- Assignment
Among the records that follow, find the line with "This screenshot has width=730, height=730." and the line with "Given: Click the BleepingComputer". Set down those lines and all lines between them exactly, without adding anything.

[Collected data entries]
________________________

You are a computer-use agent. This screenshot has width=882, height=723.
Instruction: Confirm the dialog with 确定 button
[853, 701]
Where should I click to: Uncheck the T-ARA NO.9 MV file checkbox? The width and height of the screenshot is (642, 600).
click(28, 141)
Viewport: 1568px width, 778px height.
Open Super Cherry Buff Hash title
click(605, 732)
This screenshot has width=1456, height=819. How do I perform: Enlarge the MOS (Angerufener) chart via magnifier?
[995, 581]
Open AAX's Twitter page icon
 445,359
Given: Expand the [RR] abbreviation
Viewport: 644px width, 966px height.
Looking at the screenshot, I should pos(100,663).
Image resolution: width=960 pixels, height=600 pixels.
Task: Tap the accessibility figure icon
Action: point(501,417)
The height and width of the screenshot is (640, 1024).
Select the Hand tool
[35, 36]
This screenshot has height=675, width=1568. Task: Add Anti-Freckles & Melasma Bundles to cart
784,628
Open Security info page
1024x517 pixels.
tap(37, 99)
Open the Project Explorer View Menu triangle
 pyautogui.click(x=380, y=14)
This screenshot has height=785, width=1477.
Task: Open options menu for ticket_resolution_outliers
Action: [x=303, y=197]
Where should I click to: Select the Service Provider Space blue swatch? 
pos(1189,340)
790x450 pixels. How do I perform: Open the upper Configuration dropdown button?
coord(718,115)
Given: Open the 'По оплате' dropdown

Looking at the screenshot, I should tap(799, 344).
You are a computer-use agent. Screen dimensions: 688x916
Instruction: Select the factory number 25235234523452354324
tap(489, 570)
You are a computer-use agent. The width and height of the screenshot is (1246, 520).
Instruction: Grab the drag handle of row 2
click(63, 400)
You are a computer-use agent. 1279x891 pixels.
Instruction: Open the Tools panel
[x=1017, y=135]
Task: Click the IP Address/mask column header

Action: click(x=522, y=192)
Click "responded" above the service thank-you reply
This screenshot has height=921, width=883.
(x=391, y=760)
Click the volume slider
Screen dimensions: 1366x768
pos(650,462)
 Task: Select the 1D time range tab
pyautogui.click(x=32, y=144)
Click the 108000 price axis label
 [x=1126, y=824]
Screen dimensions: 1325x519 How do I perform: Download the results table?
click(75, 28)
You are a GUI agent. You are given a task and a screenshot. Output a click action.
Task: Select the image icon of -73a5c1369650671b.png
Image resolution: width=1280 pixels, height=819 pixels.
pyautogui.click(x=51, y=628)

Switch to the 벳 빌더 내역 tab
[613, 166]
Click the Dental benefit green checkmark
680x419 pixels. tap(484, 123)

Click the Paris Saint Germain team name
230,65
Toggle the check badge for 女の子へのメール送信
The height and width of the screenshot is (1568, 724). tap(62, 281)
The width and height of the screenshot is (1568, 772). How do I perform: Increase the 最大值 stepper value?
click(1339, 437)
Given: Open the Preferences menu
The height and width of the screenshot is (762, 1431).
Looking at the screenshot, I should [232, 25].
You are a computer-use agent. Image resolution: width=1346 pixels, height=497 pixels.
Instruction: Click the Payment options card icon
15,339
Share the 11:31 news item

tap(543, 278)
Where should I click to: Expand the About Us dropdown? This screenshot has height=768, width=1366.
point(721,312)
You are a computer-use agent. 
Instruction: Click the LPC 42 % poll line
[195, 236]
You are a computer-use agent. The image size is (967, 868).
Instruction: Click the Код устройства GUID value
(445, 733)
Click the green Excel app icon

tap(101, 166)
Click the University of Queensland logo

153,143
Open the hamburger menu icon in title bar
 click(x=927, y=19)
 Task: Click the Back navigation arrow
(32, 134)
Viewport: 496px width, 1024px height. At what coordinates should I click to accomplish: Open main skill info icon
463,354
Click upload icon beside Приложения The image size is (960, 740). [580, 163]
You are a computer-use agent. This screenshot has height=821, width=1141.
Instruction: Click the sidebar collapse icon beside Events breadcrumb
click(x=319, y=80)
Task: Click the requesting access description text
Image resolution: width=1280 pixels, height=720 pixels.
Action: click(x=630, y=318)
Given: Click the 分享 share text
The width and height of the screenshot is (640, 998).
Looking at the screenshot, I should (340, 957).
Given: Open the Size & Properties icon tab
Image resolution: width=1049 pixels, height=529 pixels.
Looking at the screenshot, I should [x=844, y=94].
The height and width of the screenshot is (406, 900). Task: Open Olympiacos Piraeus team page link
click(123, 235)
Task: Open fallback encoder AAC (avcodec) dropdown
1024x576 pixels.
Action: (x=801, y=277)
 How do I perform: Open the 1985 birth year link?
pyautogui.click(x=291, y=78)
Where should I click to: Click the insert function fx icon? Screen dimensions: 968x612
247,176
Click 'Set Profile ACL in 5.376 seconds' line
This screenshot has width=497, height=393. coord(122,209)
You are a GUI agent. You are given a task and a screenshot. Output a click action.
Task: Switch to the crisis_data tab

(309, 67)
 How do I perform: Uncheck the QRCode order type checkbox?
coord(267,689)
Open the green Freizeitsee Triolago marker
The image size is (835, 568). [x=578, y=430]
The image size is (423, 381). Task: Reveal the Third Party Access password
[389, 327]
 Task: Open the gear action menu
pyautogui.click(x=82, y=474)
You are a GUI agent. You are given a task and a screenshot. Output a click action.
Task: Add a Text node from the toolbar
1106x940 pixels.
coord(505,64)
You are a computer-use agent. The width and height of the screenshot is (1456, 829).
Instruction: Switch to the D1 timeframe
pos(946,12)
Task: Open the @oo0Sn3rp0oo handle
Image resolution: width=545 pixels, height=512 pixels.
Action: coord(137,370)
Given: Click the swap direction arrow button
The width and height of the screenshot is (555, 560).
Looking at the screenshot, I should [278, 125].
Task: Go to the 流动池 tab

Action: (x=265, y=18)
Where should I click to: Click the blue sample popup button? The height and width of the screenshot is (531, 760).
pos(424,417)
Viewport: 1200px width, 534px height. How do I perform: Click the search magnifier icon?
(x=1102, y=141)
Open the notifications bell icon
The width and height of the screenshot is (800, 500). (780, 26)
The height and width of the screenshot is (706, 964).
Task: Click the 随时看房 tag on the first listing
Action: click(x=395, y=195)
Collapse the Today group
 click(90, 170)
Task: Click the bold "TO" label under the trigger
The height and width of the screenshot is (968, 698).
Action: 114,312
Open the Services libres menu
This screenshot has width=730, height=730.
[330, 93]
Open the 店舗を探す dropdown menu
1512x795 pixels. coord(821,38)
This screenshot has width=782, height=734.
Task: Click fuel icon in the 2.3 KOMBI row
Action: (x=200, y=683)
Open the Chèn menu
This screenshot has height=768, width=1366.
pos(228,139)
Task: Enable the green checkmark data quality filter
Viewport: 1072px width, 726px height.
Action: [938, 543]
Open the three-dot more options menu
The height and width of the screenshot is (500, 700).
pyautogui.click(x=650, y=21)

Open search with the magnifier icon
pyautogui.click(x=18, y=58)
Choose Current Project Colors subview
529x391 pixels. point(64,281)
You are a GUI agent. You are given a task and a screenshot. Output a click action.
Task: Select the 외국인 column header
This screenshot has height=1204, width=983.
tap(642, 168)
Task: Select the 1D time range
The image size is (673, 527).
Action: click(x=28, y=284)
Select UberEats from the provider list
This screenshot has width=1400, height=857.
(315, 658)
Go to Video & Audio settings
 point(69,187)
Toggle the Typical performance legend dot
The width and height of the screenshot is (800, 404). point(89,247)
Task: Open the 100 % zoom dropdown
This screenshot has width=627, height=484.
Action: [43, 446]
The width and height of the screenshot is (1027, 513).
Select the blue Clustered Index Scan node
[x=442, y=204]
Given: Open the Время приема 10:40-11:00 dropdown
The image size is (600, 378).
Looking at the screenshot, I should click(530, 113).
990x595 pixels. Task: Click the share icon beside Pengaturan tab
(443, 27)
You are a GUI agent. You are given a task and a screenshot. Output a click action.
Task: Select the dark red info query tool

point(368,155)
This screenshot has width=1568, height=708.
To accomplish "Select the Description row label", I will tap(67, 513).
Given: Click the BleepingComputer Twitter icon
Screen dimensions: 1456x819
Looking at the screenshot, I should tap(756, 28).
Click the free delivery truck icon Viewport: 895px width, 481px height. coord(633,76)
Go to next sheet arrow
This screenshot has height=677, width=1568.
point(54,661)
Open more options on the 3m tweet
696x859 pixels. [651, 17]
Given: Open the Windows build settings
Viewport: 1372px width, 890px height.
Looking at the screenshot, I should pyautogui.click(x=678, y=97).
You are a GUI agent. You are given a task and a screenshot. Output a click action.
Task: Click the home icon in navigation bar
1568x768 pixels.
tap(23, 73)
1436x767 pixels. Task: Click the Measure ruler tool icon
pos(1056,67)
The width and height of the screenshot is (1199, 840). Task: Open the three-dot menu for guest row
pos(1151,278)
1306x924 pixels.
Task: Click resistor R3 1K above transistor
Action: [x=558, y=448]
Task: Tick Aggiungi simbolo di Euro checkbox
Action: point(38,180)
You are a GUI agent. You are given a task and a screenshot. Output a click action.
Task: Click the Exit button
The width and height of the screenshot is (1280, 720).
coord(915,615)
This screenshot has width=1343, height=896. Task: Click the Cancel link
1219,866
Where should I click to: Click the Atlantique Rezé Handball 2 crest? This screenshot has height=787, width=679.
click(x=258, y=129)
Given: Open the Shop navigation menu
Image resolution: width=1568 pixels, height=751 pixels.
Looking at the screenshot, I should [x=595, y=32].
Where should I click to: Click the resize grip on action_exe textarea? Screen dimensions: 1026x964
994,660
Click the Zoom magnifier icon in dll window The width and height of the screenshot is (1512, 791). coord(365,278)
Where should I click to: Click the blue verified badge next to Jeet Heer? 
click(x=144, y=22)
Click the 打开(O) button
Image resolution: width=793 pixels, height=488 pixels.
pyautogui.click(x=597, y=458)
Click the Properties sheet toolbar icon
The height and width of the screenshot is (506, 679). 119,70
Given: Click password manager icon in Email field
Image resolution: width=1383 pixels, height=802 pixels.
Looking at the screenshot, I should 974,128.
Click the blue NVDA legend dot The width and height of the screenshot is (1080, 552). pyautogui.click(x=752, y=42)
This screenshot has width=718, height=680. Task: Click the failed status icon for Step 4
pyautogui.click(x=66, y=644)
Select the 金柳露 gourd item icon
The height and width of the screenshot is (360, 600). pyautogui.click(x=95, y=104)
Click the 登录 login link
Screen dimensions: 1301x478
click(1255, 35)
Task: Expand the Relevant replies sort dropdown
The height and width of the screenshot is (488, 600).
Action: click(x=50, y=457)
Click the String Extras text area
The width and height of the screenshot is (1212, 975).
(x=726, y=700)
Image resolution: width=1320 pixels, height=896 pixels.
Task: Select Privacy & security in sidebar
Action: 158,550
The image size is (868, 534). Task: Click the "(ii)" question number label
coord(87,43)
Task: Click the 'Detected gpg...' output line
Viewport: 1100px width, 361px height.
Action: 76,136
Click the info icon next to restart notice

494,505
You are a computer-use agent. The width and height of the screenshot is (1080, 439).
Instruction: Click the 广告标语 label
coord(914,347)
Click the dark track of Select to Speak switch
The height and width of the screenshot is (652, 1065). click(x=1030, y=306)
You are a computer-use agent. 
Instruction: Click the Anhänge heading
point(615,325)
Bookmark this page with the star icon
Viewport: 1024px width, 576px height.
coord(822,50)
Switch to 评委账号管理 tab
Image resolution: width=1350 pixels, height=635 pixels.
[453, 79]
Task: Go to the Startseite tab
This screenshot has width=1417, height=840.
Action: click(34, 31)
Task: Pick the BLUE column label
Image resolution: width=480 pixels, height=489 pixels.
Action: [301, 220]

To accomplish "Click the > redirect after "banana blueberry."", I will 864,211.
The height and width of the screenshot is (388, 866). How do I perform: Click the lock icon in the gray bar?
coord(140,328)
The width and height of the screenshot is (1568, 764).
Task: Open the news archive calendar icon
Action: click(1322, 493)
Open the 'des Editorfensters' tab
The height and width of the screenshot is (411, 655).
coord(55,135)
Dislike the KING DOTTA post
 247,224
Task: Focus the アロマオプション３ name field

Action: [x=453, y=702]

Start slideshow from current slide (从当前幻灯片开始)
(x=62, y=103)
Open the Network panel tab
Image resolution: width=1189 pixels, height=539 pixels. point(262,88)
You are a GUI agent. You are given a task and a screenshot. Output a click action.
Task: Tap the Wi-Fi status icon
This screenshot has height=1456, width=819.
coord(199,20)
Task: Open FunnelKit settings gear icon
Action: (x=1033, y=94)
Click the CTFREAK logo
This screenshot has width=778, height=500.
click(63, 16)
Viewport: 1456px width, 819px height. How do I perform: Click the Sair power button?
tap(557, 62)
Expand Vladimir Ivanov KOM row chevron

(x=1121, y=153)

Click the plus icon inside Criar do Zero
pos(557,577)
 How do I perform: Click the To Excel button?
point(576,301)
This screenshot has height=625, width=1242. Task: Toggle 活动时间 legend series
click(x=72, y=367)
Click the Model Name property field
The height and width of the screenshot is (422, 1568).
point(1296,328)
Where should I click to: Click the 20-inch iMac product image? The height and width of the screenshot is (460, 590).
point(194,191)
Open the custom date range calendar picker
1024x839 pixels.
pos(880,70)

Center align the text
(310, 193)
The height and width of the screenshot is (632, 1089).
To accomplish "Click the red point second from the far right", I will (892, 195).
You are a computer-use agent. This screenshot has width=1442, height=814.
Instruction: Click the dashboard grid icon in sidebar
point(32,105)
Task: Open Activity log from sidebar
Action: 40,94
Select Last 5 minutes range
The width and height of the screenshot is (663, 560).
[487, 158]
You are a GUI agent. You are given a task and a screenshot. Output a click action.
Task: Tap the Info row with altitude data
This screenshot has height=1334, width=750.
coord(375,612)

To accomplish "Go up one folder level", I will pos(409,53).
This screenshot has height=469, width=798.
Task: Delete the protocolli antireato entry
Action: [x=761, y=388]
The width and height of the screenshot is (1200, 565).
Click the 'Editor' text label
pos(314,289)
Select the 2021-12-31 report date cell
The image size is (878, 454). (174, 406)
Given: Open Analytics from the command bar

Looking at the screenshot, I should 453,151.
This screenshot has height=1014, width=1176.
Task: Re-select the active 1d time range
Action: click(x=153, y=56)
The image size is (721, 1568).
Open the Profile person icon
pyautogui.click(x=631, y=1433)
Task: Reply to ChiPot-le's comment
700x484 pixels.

________________________

- Answer section
This screenshot has width=730, height=730.
[330, 93]
Open the 店舗を探す dropdown menu
1512x795 pixels. coord(821,38)
This screenshot has width=782, height=734.
Task: Click fuel icon in the 2.3 KOMBI row
Action: (x=200, y=683)
Open the Chèn menu
This screenshot has height=768, width=1366.
pos(228,139)
Task: Enable the green checkmark data quality filter
Viewport: 1072px width, 726px height.
Action: [938, 543]
Open the three-dot more options menu
The height and width of the screenshot is (500, 700).
pyautogui.click(x=650, y=21)

Open search with the magnifier icon
pyautogui.click(x=18, y=58)
Choose Current Project Colors subview
529x391 pixels. point(64,281)
You are a GUI agent. You are given a task and a screenshot. Output a click action.
Task: Select the 외국인 column header
This screenshot has height=1204, width=983.
tap(642, 168)
Task: Select the 1D time range
The image size is (673, 527).
Action: click(x=28, y=284)
Select UberEats from the provider list
This screenshot has width=1400, height=857.
(315, 658)
Go to Video & Audio settings
 point(69,187)
Toggle the Typical performance legend dot
The width and height of the screenshot is (800, 404). point(89,247)
Task: Open the 100 % zoom dropdown
This screenshot has width=627, height=484.
Action: [43, 446]
The width and height of the screenshot is (1027, 513).
Select the blue Clustered Index Scan node
[x=442, y=204]
Given: Open the Время приема 10:40-11:00 dropdown
The image size is (600, 378).
Looking at the screenshot, I should click(530, 113).
990x595 pixels. Task: Click the share icon beside Pengaturan tab
(443, 27)
You are a GUI agent. You are given a task and a screenshot. Output a click action.
Task: Select the dark red info query tool

point(368,155)
This screenshot has width=1568, height=708.
To accomplish "Select the Description row label", I will tap(67, 513).
Given: Click the BleepingComputer Twitter icon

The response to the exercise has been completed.